Online safety threats lurk in instant messages

By now you know to be leery of e-mail attachments, even when they seem to come from a friend or colleague. These days, however, you also have to be careful of IM attachments and links -- because the virus writers are already there, too.

"We've done a much better job of locking down e-mail," says Francis Costello, chief technical officer at Akonix, which helps clients secure instant messaging and peer-to-peer software. "People are turning to instant messaging as the new attack vector."

In the first quarter of this year, Costello says, Akonix saw more than double the 17 IM threats it found in all of 2004. And in the second quarter, there were four times as many threats as in the first quarter.

IM worms hijack IM clients by first reading a user's buddy list of contacts. Then the worm sends a message along the lines of "hehe :) i found this funny movie" to the people on that list, with a link that downloads the worm. Or the message might be "hey, check out this picture" and have the worm attached.

Some hybrid worms split the attack by going after instant messaging and peer-to-peer networks at the same time. One version of the Bropia worm sends out instant messages and drops itself into the shared directory of popular P-to-P apps.

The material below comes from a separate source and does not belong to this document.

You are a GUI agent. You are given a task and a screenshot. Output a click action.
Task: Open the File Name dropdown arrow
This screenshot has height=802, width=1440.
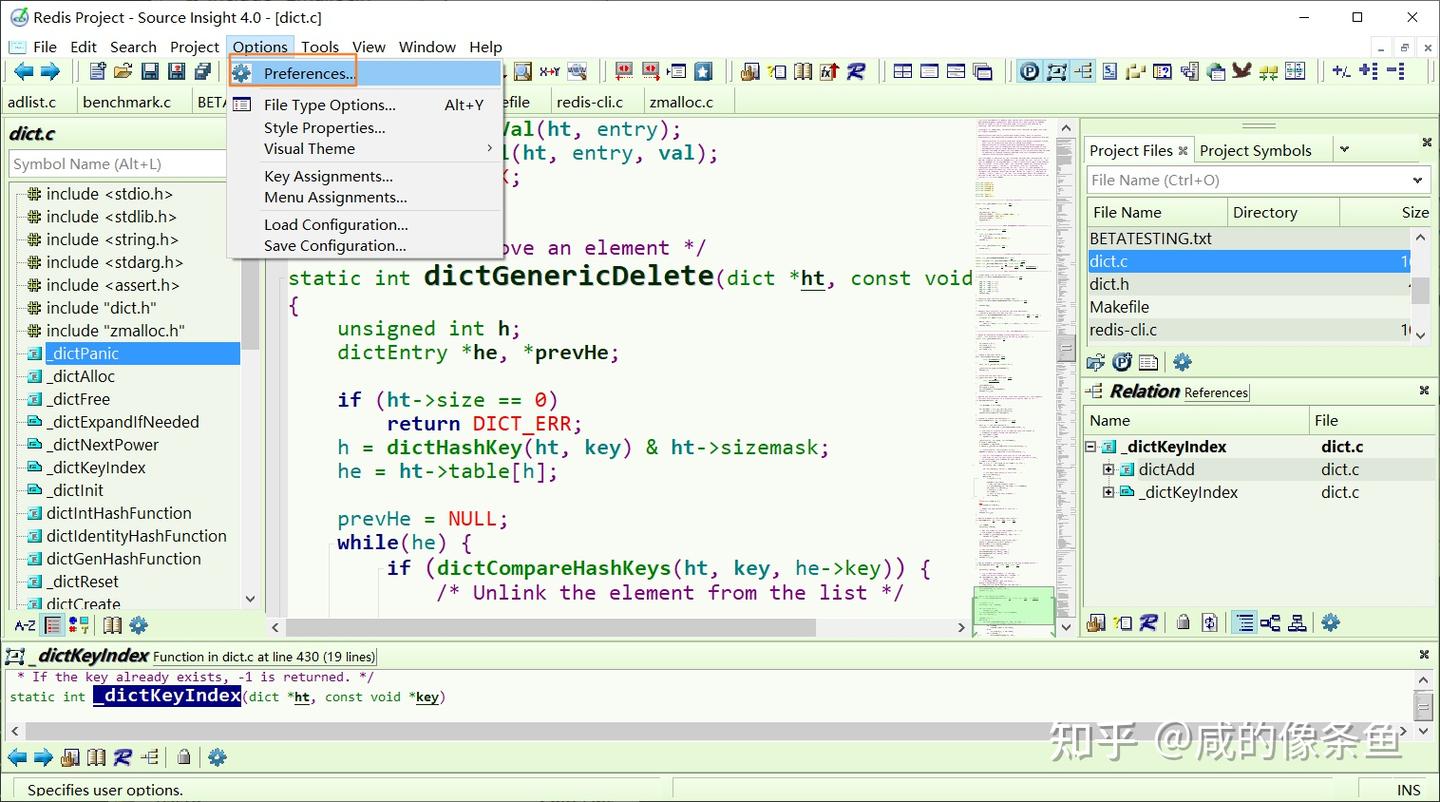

Another worm, Win32.VB, can also spread itself via IM and P-to-P, but adds a new twist. It forces its host to open up to the Internet and help spread the worm; when the worm sends out an instant message with a link, the link goes to the computer hosting the worm.

Although some IM attacks are becoming more innovative, most worms of this type are "kind of crude to date," Costello says, "but crude is working very effectively. Unfortunately, the one thing I've learned in this business is that [virus writers] will innovate."

Protect yourself

Enable real-time virus protection: Antivirus programs include protections against any IM worm attachments that sneak by you.

Be wary of any message: Take special care if it comes by itself with a link or an attachment, even if it looks to be from someone on your buddy list. Before clicking, ask your friend if they sent it. No response, no click.

Filter IM traffic: Companies should consider updating their networks to separate their internal IM traffic from Internet-based IM traffic, or preventing all Internet-bound messaging.